● **What you need to do**
Beneath this instruction is a block of data; output from it exactly the lines that run from the one containing "Given: Choose Tallenna uudella nimellä button" through the one containing "The width and", inclusive.

● **Records**
━━━

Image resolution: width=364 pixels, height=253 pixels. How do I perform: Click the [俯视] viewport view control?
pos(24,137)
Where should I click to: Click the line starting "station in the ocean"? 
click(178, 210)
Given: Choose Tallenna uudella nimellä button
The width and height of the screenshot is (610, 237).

━━━

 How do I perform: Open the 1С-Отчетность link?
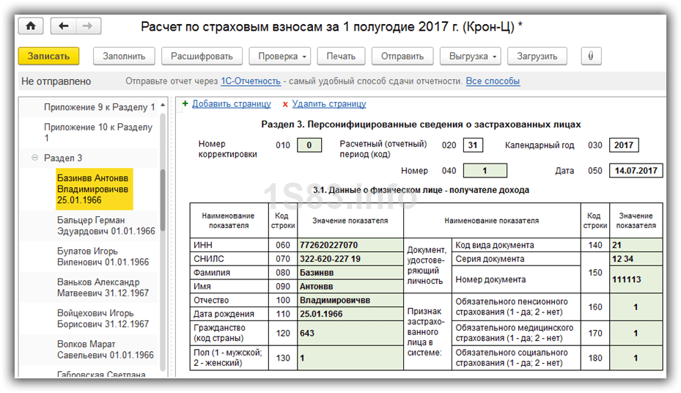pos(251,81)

━━━

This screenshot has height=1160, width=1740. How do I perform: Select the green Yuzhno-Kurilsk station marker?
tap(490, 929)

━━━

● **Output of the task**
Given: Choose Tallenna uudella nimellä button
The width and height of the screenshot is (610, 237).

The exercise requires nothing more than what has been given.